The recent passing of my younger brother, Julian, stirred these thoughts in me. When clichés are true, it’s because they are: Joni Mitchell’s words ‘You don’t know what you’ve got till it’s gone’ keep playing in my head.

In reality what we’d got wasn’t very close and intimate. If you’d charted our contacts as a map in the adult years, ‘Large amounts of ocean omitted here’ would have been an accurate legend. Like rudderless vessels, we had drifted apart over the years.

But in recent times he’d contracted a serious illness, and our exchanges had become much easier, more accepting and forgiving of each other’s foibles. There’s no-one more than a sibling who can wind you up or send you, helpless, into a time-honoured chemical loop of familiar reactions. Luckily, we were able to revisit old experiences, memories of parents or friends without much edge or rancour, often with laughter at a wicked barb that skewered shared bugbears and enemies.

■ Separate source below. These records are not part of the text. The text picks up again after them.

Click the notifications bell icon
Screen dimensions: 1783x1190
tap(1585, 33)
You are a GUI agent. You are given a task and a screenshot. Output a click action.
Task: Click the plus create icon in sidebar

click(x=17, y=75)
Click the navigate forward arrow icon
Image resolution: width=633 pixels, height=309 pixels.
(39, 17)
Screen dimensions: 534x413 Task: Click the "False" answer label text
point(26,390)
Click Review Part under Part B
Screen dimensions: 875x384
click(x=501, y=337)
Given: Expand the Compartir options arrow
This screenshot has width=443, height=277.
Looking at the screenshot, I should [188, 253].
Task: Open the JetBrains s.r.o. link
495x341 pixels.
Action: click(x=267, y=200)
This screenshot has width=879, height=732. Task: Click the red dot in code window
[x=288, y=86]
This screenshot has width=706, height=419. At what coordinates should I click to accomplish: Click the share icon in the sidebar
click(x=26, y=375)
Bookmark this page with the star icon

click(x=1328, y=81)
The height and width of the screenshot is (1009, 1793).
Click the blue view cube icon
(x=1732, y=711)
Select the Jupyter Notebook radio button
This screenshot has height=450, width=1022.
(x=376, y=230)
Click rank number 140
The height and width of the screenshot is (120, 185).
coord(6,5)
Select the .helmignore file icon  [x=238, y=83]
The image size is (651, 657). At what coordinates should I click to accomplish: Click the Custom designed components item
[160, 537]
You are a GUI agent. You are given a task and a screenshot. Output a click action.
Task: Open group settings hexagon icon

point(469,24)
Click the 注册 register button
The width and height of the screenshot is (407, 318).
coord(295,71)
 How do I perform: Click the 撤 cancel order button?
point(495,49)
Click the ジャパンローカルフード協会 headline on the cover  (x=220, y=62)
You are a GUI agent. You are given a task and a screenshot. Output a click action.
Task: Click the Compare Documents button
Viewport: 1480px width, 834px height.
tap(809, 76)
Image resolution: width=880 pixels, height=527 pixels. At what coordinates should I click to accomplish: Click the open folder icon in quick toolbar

From outside the familiar ritual dance of your relations with a brother or sister, a caring partner can see how to handle the inevitable tensions, most of which are really maya or illusion. I was coached to see my ailing brother not just through the lens of his sickness, but to engage with the everyday part of him that was alive, knowledgeable and opinionated, on politics, sports and life. Further, to see him as he was now, not as in the old photograph that framed him in my mind’s eye.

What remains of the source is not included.